What to do:
How does the data below read from its first line through the line containing "Given: Delete the Beam Pump schedule"? Print those lines exactly.

[Extracted data entries]

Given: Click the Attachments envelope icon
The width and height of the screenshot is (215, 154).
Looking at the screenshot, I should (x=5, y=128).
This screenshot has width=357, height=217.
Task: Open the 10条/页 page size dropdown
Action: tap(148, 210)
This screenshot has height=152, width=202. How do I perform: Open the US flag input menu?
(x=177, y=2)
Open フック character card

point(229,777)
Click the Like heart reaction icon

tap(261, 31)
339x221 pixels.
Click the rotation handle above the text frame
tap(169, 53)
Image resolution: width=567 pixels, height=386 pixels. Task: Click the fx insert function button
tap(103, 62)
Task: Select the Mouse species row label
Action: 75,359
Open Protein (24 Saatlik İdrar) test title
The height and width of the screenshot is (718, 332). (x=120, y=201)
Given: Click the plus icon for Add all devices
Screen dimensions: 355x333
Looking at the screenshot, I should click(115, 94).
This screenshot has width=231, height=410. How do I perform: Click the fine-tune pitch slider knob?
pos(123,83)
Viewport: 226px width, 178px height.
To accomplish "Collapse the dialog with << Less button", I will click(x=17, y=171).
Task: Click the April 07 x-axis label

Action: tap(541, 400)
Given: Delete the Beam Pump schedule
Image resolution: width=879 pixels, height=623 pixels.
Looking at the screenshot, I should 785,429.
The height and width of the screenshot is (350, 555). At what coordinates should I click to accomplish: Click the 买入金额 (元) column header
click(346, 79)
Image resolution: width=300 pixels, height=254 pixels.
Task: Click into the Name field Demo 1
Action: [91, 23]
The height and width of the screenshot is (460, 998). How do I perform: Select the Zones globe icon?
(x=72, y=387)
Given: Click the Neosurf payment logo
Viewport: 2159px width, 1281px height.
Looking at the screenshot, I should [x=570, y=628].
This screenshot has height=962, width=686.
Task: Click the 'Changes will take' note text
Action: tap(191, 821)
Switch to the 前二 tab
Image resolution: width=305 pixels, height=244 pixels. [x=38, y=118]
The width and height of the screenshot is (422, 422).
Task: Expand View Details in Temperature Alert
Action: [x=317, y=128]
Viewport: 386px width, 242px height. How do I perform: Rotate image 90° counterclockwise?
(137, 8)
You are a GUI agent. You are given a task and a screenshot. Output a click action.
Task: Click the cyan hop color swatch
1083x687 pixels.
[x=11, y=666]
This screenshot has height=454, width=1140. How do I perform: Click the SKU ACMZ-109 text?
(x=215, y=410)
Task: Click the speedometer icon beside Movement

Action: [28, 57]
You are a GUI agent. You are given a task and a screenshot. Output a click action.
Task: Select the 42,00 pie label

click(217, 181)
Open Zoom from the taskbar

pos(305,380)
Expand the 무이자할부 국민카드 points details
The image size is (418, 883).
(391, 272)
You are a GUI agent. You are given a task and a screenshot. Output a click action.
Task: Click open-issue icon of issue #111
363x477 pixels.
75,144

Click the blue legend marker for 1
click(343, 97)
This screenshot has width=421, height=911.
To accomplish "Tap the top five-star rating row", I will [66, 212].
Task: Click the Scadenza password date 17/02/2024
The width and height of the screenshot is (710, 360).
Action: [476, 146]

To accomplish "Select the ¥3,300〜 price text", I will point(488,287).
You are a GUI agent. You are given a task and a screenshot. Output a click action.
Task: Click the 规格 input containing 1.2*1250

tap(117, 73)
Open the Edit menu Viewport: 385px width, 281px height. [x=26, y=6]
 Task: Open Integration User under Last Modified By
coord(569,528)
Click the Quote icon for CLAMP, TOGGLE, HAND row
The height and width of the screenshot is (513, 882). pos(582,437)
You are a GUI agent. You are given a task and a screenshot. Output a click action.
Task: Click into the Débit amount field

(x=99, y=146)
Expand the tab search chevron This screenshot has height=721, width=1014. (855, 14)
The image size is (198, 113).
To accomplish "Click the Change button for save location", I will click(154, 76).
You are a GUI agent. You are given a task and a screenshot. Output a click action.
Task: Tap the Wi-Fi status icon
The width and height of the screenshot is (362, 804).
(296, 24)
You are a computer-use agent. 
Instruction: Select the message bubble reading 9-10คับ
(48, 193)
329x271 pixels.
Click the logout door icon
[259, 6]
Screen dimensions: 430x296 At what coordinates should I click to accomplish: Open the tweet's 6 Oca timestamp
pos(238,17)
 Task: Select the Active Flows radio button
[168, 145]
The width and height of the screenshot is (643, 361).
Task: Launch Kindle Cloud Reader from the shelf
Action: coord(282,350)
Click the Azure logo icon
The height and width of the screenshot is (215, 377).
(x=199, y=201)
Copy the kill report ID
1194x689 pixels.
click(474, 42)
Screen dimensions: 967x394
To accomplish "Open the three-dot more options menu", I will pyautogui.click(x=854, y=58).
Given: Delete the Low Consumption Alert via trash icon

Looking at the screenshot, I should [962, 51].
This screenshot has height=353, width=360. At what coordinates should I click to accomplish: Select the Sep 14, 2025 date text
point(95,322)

Exercise output:
Given: Click the Attachments envelope icon
The width and height of the screenshot is (215, 154).
Looking at the screenshot, I should (x=5, y=128).
This screenshot has width=357, height=217.
Task: Open the 10条/页 page size dropdown
Action: tap(148, 210)
This screenshot has height=152, width=202. How do I perform: Open the US flag input menu?
(x=177, y=2)
Open フック character card

point(229,777)
Click the Like heart reaction icon

tap(261, 31)
339x221 pixels.
Click the rotation handle above the text frame
tap(169, 53)
Image resolution: width=567 pixels, height=386 pixels. Task: Click the fx insert function button
tap(103, 62)
Task: Select the Mouse species row label
Action: 75,359
Open Protein (24 Saatlik İdrar) test title
The height and width of the screenshot is (718, 332). (x=120, y=201)
Given: Click the plus icon for Add all devices
Screen dimensions: 355x333
Looking at the screenshot, I should click(115, 94).
This screenshot has width=231, height=410. How do I perform: Click the fine-tune pitch slider knob?
pos(123,83)
Viewport: 226px width, 178px height.
To accomplish "Collapse the dialog with << Less button", I will click(x=17, y=171).
Task: Click the April 07 x-axis label

Action: tap(541, 400)
Given: Delete the Beam Pump schedule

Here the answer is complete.